GIVEN RECORDS: Begin
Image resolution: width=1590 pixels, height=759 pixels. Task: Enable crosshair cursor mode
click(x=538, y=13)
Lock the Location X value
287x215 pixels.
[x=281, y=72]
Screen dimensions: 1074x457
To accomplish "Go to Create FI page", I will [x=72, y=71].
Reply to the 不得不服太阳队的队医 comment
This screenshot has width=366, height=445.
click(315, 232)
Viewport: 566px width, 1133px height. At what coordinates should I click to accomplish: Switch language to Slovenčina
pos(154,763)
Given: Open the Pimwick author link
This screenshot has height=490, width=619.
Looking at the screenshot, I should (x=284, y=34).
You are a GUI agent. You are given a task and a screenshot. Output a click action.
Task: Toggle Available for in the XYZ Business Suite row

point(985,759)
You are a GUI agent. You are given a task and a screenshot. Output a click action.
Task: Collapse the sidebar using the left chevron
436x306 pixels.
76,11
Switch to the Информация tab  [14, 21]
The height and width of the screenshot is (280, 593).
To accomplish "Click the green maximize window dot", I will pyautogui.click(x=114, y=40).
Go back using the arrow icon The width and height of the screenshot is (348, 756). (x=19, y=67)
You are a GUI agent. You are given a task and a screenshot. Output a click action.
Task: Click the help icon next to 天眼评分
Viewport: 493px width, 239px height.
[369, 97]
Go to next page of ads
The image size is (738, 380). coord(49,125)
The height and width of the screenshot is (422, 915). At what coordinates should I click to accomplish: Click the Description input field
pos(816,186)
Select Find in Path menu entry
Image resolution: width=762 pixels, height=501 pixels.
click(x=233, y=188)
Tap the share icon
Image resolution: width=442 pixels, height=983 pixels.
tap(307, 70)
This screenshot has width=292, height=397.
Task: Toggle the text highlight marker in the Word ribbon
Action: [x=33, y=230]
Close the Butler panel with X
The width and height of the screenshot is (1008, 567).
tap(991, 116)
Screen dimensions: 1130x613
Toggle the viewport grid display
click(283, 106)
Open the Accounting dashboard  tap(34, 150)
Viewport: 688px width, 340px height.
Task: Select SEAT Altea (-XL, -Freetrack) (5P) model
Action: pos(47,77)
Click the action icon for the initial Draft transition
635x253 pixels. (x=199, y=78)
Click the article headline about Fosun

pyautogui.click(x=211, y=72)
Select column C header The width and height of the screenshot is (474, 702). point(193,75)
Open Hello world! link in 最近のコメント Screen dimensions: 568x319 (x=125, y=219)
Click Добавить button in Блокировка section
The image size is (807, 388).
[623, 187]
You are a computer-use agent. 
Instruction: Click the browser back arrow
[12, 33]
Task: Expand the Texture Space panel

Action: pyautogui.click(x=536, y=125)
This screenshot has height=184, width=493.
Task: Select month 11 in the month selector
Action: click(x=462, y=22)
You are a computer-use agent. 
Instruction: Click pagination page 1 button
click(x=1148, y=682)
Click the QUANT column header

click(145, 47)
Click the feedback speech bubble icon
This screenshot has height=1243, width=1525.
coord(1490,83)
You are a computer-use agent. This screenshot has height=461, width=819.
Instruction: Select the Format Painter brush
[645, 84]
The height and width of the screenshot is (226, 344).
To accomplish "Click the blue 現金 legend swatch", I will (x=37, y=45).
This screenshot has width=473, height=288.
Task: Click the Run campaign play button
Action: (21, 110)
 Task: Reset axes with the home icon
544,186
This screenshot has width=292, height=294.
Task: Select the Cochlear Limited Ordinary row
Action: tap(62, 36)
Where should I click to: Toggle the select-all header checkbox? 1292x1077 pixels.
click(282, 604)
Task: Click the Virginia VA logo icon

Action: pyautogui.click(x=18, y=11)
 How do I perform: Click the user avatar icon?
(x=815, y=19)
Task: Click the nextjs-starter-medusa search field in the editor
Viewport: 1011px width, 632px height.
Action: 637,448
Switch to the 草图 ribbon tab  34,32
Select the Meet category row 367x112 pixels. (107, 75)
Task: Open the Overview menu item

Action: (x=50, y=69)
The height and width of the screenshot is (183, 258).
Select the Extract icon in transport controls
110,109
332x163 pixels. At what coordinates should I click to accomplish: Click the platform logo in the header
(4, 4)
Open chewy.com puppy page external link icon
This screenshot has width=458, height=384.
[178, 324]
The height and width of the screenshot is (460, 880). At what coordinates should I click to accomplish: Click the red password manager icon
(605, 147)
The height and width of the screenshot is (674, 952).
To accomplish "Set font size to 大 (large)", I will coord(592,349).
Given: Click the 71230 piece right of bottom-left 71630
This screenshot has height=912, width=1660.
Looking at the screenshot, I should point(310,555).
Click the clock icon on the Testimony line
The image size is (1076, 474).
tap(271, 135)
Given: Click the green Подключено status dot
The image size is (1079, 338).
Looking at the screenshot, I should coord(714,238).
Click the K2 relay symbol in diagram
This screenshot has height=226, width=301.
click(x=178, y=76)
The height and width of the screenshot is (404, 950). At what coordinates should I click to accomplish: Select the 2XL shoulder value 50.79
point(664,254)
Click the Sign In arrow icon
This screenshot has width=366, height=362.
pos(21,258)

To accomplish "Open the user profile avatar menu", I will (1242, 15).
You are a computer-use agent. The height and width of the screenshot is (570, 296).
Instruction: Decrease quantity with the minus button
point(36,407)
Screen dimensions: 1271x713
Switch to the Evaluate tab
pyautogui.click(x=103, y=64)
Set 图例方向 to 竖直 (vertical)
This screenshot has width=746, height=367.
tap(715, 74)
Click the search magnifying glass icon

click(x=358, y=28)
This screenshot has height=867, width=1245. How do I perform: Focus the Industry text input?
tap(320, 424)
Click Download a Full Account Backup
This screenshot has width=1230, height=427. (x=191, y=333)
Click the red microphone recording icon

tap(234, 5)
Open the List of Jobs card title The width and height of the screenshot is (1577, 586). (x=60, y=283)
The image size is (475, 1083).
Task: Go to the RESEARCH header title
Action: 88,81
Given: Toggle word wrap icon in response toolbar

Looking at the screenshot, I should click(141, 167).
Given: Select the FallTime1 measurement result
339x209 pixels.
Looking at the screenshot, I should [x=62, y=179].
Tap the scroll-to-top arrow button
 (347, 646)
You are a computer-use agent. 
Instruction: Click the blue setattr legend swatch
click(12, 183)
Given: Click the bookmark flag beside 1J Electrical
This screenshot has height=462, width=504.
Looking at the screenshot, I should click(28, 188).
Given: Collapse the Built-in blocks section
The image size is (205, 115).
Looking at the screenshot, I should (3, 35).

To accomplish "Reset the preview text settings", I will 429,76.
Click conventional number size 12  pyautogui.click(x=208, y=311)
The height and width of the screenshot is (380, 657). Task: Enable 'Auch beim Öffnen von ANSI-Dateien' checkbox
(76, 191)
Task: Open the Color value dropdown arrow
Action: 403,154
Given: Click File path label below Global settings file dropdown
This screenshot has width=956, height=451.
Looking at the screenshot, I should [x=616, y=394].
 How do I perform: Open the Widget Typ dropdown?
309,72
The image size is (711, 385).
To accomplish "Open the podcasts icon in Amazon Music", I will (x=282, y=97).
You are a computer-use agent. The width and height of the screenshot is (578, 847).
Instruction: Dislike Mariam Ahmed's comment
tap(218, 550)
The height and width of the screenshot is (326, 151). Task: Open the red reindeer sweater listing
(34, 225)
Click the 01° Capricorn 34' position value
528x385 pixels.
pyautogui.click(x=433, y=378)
GIVEN RECORDS: End
• TASK DIRECTIONS:
In full and without change, transcribe the data above.

• SOLUTION TO THIS EXERCISE:
Image resolution: width=1590 pixels, height=759 pixels. Task: Enable crosshair cursor mode
click(x=538, y=13)
Lock the Location X value
287x215 pixels.
[x=281, y=72]
Screen dimensions: 1074x457
To accomplish "Go to Create FI page", I will [x=72, y=71].
Reply to the 不得不服太阳队的队医 comment
This screenshot has width=366, height=445.
click(315, 232)
Viewport: 566px width, 1133px height. At what coordinates should I click to accomplish: Switch language to Slovenčina
pos(154,763)
Given: Open the Pimwick author link
This screenshot has height=490, width=619.
Looking at the screenshot, I should (x=284, y=34).
You are a GUI agent. You are given a task and a screenshot. Output a click action.
Task: Toggle Available for in the XYZ Business Suite row

point(985,759)
You are a GUI agent. You are given a task and a screenshot. Output a click action.
Task: Collapse the sidebar using the left chevron
436x306 pixels.
76,11
Switch to the Информация tab  [14, 21]
The height and width of the screenshot is (280, 593).
To accomplish "Click the green maximize window dot", I will pyautogui.click(x=114, y=40).
Go back using the arrow icon The width and height of the screenshot is (348, 756). (x=19, y=67)
You are a GUI agent. You are given a task and a screenshot. Output a click action.
Task: Click the help icon next to 天眼评分
Viewport: 493px width, 239px height.
[369, 97]
Go to next page of ads
The image size is (738, 380). coord(49,125)
The height and width of the screenshot is (422, 915). At what coordinates should I click to accomplish: Click the Description input field
pos(816,186)
Select Find in Path menu entry
Image resolution: width=762 pixels, height=501 pixels.
click(x=233, y=188)
Tap the share icon
Image resolution: width=442 pixels, height=983 pixels.
tap(307, 70)
This screenshot has width=292, height=397.
Task: Toggle the text highlight marker in the Word ribbon
Action: [x=33, y=230]
Close the Butler panel with X
The width and height of the screenshot is (1008, 567).
tap(991, 116)
Screen dimensions: 1130x613
Toggle the viewport grid display
click(283, 106)
Open the Accounting dashboard  tap(34, 150)
Viewport: 688px width, 340px height.
Task: Select SEAT Altea (-XL, -Freetrack) (5P) model
Action: pos(47,77)
Click the action icon for the initial Draft transition
635x253 pixels. (x=199, y=78)
Click the article headline about Fosun

pyautogui.click(x=211, y=72)
Select column C header The width and height of the screenshot is (474, 702). point(193,75)
Open Hello world! link in 最近のコメント Screen dimensions: 568x319 (x=125, y=219)
Click Добавить button in Блокировка section
The image size is (807, 388).
[623, 187]
You are a computer-use agent. 
Instruction: Click the browser back arrow
[12, 33]
Task: Expand the Texture Space panel

Action: pyautogui.click(x=536, y=125)
This screenshot has height=184, width=493.
Task: Select month 11 in the month selector
Action: click(x=462, y=22)
You are a computer-use agent. 
Instruction: Click pagination page 1 button
click(x=1148, y=682)
Click the QUANT column header

click(145, 47)
Click the feedback speech bubble icon
This screenshot has height=1243, width=1525.
coord(1490,83)
You are a computer-use agent. This screenshot has height=461, width=819.
Instruction: Select the Format Painter brush
[645, 84]
The height and width of the screenshot is (226, 344).
To accomplish "Click the blue 現金 legend swatch", I will (x=37, y=45).
This screenshot has width=473, height=288.
Task: Click the Run campaign play button
Action: (21, 110)
 Task: Reset axes with the home icon
544,186
This screenshot has width=292, height=294.
Task: Select the Cochlear Limited Ordinary row
Action: tap(62, 36)
Where should I click to: Toggle the select-all header checkbox? 1292x1077 pixels.
click(282, 604)
Task: Click the Virginia VA logo icon

Action: pyautogui.click(x=18, y=11)
 How do I perform: Click the user avatar icon?
(x=815, y=19)
Task: Click the nextjs-starter-medusa search field in the editor
Viewport: 1011px width, 632px height.
Action: 637,448
Switch to the 草图 ribbon tab  34,32
Select the Meet category row 367x112 pixels. (107, 75)
Task: Open the Overview menu item

Action: (x=50, y=69)
The height and width of the screenshot is (183, 258).
Select the Extract icon in transport controls
110,109
332x163 pixels. At what coordinates should I click to accomplish: Click the platform logo in the header
(4, 4)
Open chewy.com puppy page external link icon
This screenshot has width=458, height=384.
[178, 324]
The height and width of the screenshot is (460, 880). At what coordinates should I click to accomplish: Click the red password manager icon
(605, 147)
The height and width of the screenshot is (674, 952).
To accomplish "Set font size to 大 (large)", I will coord(592,349).
Given: Click the 71230 piece right of bottom-left 71630
This screenshot has height=912, width=1660.
Looking at the screenshot, I should point(310,555).
Click the clock icon on the Testimony line
The image size is (1076, 474).
tap(271, 135)
Given: Click the green Подключено status dot
The image size is (1079, 338).
Looking at the screenshot, I should coord(714,238).
Click the K2 relay symbol in diagram
This screenshot has height=226, width=301.
click(x=178, y=76)
The height and width of the screenshot is (404, 950). At what coordinates should I click to accomplish: Select the 2XL shoulder value 50.79
point(664,254)
Click the Sign In arrow icon
This screenshot has width=366, height=362.
pos(21,258)

To accomplish "Open the user profile avatar menu", I will (1242, 15).
You are a computer-use agent. The height and width of the screenshot is (570, 296).
Instruction: Decrease quantity with the minus button
point(36,407)
Screen dimensions: 1271x713
Switch to the Evaluate tab
pyautogui.click(x=103, y=64)
Set 图例方向 to 竖直 (vertical)
This screenshot has width=746, height=367.
tap(715, 74)
Click the search magnifying glass icon

click(x=358, y=28)
This screenshot has height=867, width=1245. How do I perform: Focus the Industry text input?
tap(320, 424)
Click Download a Full Account Backup
This screenshot has width=1230, height=427. (x=191, y=333)
Click the red microphone recording icon

tap(234, 5)
Open the List of Jobs card title The width and height of the screenshot is (1577, 586). (x=60, y=283)
The image size is (475, 1083).
Task: Go to the RESEARCH header title
Action: 88,81
Given: Toggle word wrap icon in response toolbar

Looking at the screenshot, I should click(141, 167).
Given: Select the FallTime1 measurement result
339x209 pixels.
Looking at the screenshot, I should [x=62, y=179].
Tap the scroll-to-top arrow button
 (347, 646)
You are a computer-use agent. 
Instruction: Click the blue setattr legend swatch
click(12, 183)
Given: Click the bookmark flag beside 1J Electrical
This screenshot has height=462, width=504.
Looking at the screenshot, I should click(28, 188).
Given: Collapse the Built-in blocks section
The image size is (205, 115).
Looking at the screenshot, I should (3, 35).

To accomplish "Reset the preview text settings", I will 429,76.
Click conventional number size 12  pyautogui.click(x=208, y=311)
The height and width of the screenshot is (380, 657). Task: Enable 'Auch beim Öffnen von ANSI-Dateien' checkbox
(76, 191)
Task: Open the Color value dropdown arrow
Action: 403,154
Given: Click File path label below Global settings file dropdown
This screenshot has width=956, height=451.
Looking at the screenshot, I should [x=616, y=394].
 How do I perform: Open the Widget Typ dropdown?
309,72
The image size is (711, 385).
To accomplish "Open the podcasts icon in Amazon Music", I will (x=282, y=97).
You are a computer-use agent. The width and height of the screenshot is (578, 847).
Instruction: Dislike Mariam Ahmed's comment
tap(218, 550)
The height and width of the screenshot is (326, 151). Task: Open the red reindeer sweater listing
(34, 225)
Click the 01° Capricorn 34' position value
528x385 pixels.
pyautogui.click(x=433, y=378)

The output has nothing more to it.